## Given records
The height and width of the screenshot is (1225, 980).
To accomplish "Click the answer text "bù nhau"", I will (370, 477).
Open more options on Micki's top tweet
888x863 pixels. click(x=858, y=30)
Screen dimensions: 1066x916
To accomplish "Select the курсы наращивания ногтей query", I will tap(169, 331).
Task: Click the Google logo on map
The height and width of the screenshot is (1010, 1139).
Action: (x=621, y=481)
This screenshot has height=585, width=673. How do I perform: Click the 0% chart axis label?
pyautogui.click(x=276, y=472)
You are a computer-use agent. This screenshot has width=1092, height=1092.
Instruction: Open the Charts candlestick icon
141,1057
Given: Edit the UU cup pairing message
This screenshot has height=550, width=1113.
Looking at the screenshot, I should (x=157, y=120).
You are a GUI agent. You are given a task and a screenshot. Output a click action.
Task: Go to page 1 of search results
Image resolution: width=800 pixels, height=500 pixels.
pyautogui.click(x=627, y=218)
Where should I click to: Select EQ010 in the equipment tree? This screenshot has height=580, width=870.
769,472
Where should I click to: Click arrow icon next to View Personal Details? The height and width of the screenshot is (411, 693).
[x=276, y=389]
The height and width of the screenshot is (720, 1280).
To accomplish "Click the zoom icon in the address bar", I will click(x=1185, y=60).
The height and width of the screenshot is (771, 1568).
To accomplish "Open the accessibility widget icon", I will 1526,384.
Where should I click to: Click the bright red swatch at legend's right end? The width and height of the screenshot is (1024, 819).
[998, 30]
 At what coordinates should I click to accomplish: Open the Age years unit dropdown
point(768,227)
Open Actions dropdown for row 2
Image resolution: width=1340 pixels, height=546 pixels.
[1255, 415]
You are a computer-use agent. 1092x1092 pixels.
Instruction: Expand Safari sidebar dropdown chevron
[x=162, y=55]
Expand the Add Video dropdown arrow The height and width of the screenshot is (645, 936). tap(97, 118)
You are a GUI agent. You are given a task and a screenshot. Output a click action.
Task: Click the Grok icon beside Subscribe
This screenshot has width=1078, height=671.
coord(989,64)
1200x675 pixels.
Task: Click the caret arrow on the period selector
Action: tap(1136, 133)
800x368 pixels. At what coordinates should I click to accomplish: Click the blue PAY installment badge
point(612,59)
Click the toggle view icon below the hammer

## Problem
Would you output, from the records above, exactly the run of lines that starts at the line containing "You are a computer-use agent. 1092x1092" and ends at the line containing "Expand the Add", and only that run?

## Response box
You are a computer-use agent. 1092x1092 pixels.
Instruction: Expand Safari sidebar dropdown chevron
[x=162, y=55]
Expand the Add Video dropdown arrow The height and width of the screenshot is (645, 936). tap(97, 118)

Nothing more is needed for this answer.